TASK TO COMPLETE - Reproduce word for word the lines of the listing from the first one through the one with "Given: Click the Войти login button", omitting every picture.

DATASET RECORDS -

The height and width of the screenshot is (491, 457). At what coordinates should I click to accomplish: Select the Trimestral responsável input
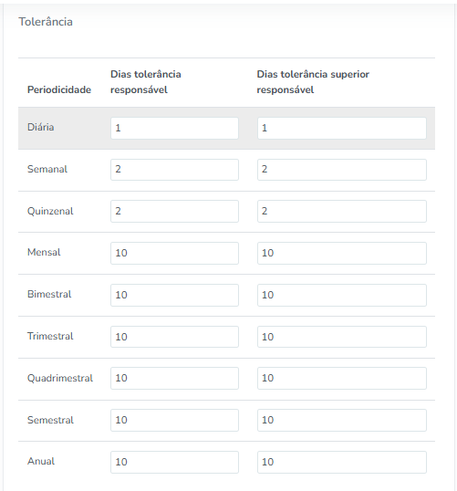click(174, 337)
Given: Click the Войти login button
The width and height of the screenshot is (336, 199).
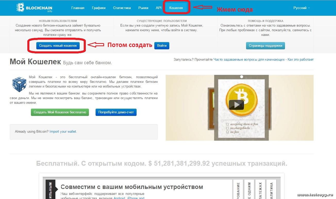Looking at the screenshot, I should 162,45.
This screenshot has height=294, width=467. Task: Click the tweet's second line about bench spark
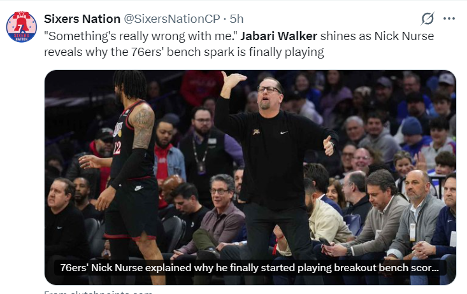[x=184, y=52]
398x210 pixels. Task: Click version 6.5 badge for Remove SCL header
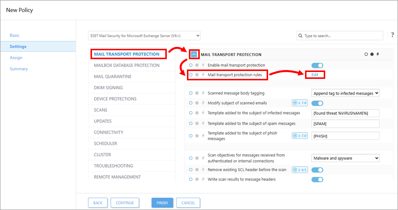[300, 170]
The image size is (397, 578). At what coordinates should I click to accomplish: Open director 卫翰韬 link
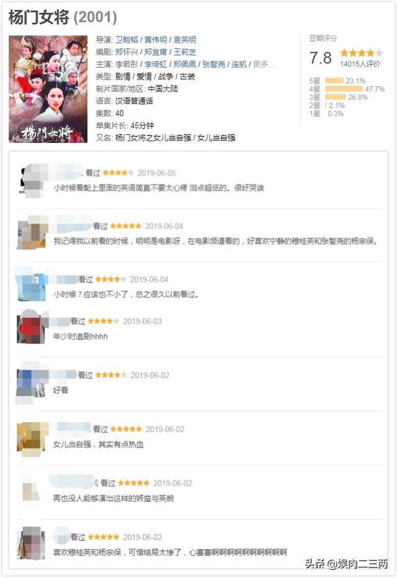[127, 40]
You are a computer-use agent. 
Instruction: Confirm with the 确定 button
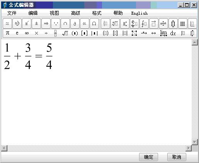[148, 157]
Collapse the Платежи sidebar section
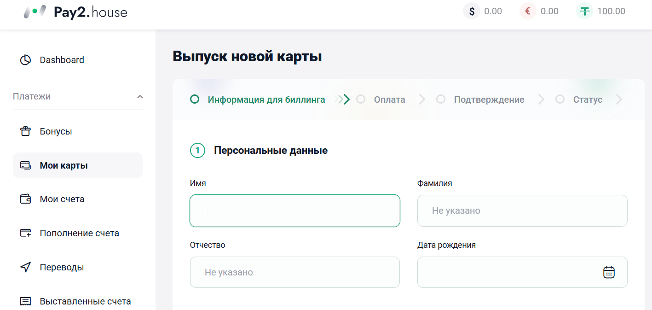Screen dimensions: 652x310 click(140, 97)
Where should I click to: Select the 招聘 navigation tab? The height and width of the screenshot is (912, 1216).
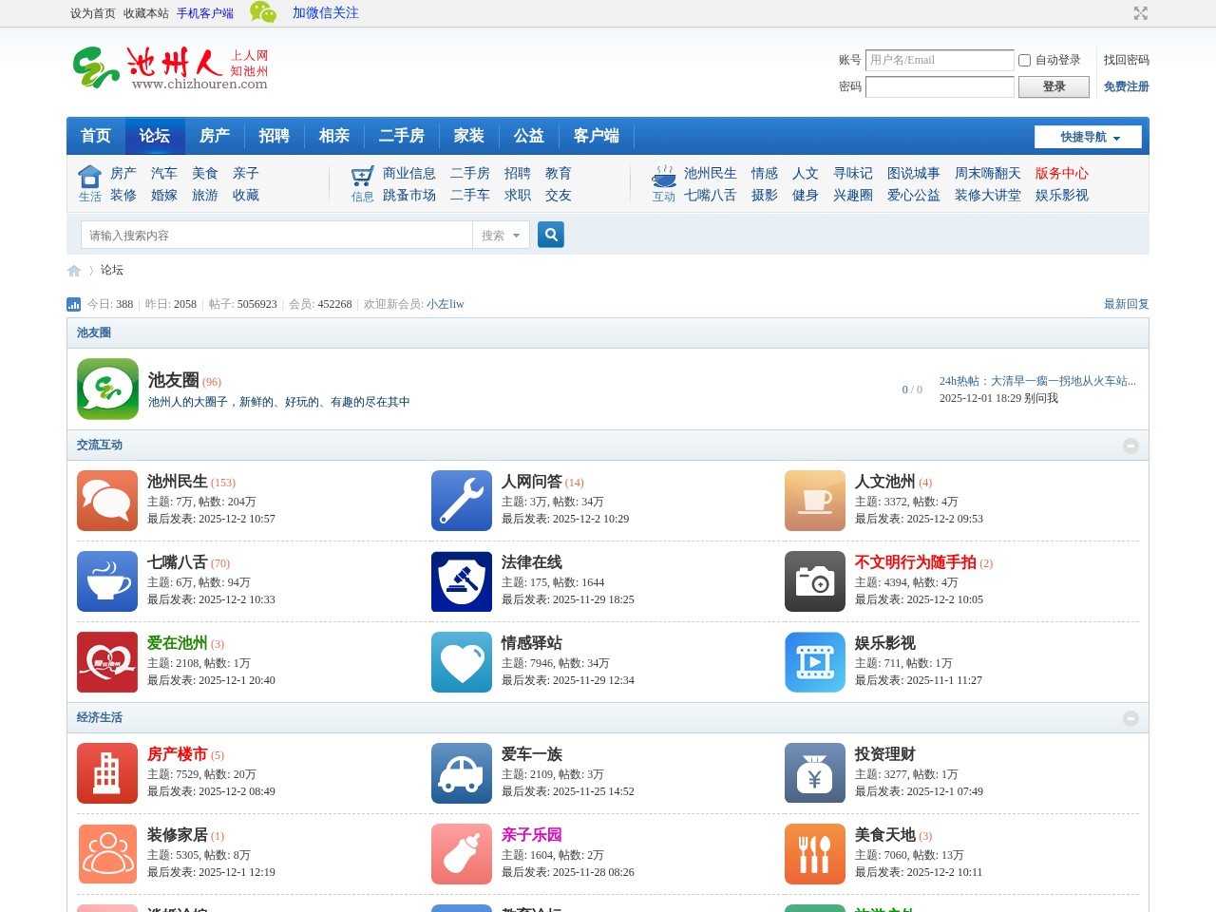tap(275, 136)
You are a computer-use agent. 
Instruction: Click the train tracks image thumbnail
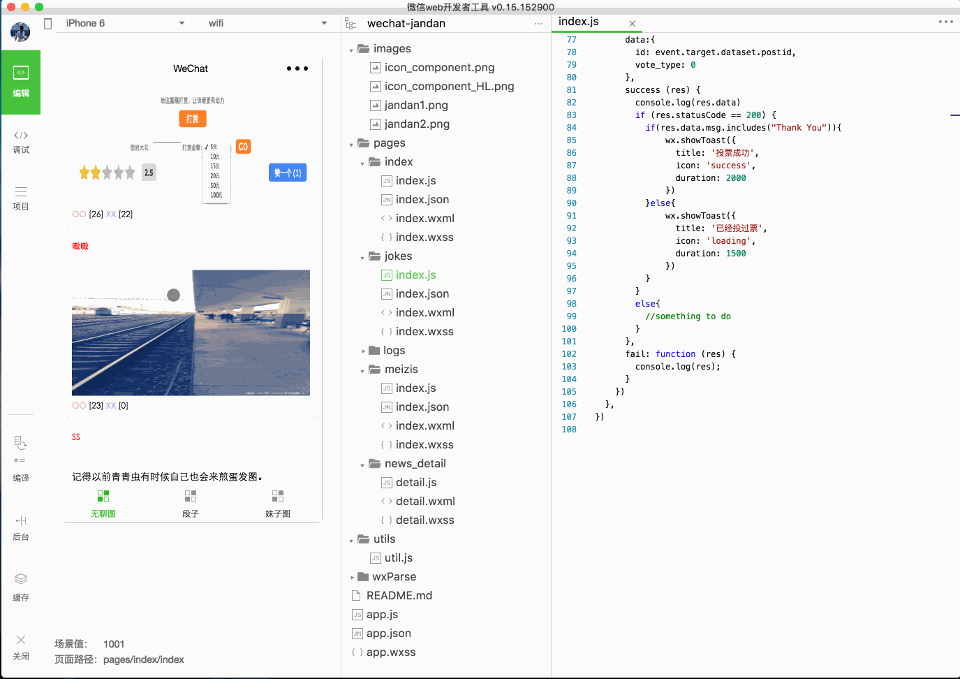[x=191, y=333]
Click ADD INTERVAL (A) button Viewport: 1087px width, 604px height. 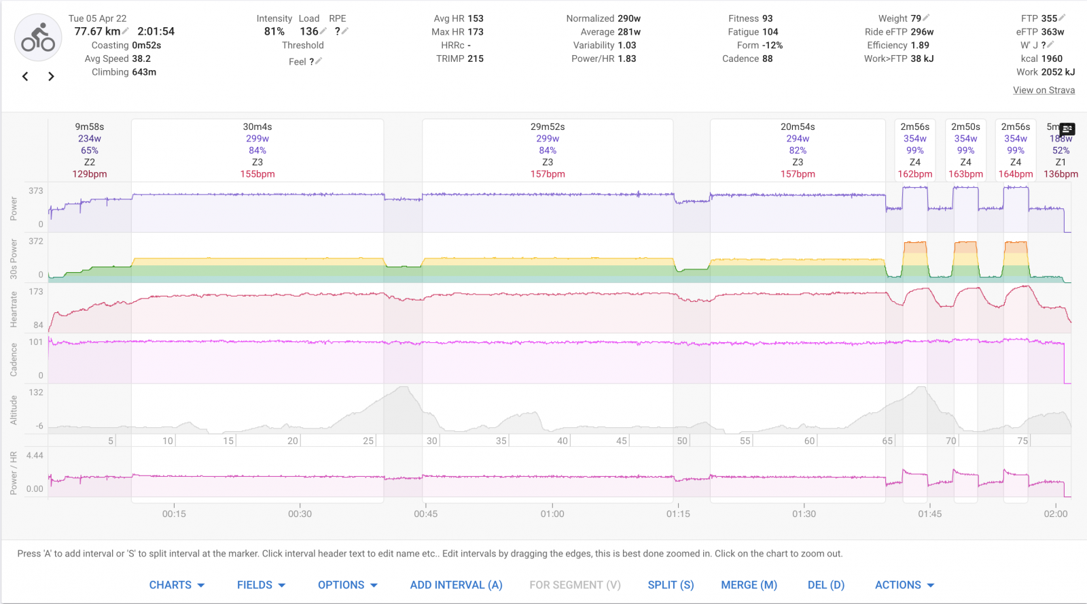click(456, 585)
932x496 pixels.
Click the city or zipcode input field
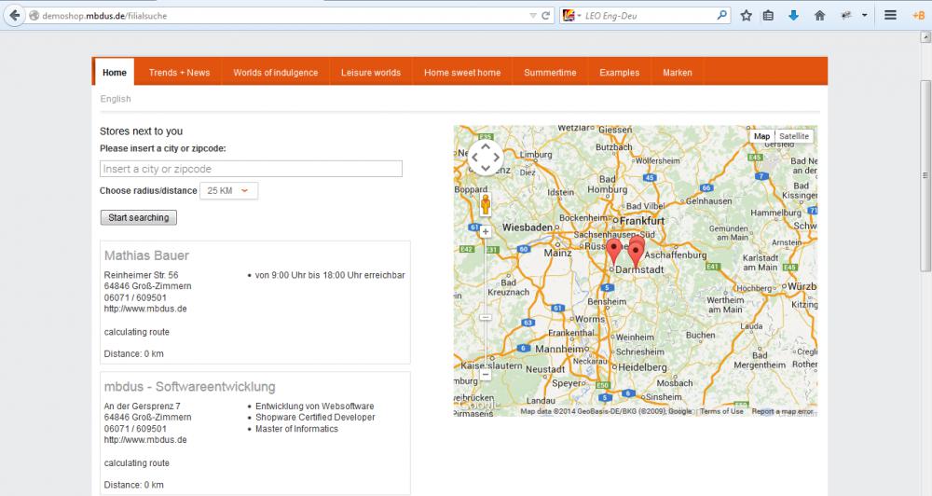(251, 169)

TASK SOLUTION -
The height and width of the screenshot is (491, 457). At what coordinates should I click to accomplish: Select the Trimestral responsável input
click(174, 337)
Given: Click the Войти login button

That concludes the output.